Work order - Copy the listing below line for line, from its opening line to the one with "You are a computer-use agent. Image", both included; stop there.

Data section -

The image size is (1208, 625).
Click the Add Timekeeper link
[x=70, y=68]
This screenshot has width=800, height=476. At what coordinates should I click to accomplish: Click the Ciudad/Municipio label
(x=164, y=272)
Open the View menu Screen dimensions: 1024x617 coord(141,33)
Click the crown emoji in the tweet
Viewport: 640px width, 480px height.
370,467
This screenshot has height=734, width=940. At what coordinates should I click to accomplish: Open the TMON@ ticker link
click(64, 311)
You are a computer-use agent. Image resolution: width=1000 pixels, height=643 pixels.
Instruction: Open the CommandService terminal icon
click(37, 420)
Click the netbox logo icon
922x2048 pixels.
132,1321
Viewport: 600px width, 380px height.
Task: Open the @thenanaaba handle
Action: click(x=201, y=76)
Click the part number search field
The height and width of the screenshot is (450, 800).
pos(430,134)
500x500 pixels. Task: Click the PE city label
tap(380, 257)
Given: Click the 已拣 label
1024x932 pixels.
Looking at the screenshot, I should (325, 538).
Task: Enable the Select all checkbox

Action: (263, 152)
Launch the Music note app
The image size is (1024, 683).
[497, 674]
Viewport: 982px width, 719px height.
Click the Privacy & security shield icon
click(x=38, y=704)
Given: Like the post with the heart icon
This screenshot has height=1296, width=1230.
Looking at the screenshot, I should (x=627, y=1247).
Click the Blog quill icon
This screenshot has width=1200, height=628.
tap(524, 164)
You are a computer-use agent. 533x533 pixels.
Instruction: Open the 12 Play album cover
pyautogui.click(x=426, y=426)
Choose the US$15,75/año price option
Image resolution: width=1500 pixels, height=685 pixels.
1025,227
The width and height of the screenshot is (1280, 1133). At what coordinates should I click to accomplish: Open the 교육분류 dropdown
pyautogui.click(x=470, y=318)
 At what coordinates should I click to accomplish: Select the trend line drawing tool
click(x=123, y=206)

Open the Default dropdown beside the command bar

Answer box -
The image size is (1208, 625).
Click the Add Timekeeper link
[x=70, y=68]
This screenshot has width=800, height=476. At what coordinates should I click to accomplish: Click the Ciudad/Municipio label
(x=164, y=272)
Open the View menu Screen dimensions: 1024x617 coord(141,33)
Click the crown emoji in the tweet
Viewport: 640px width, 480px height.
370,467
This screenshot has height=734, width=940. At what coordinates should I click to accomplish: Open the TMON@ ticker link
click(64, 311)
You are a computer-use agent. Image resolution: width=1000 pixels, height=643 pixels.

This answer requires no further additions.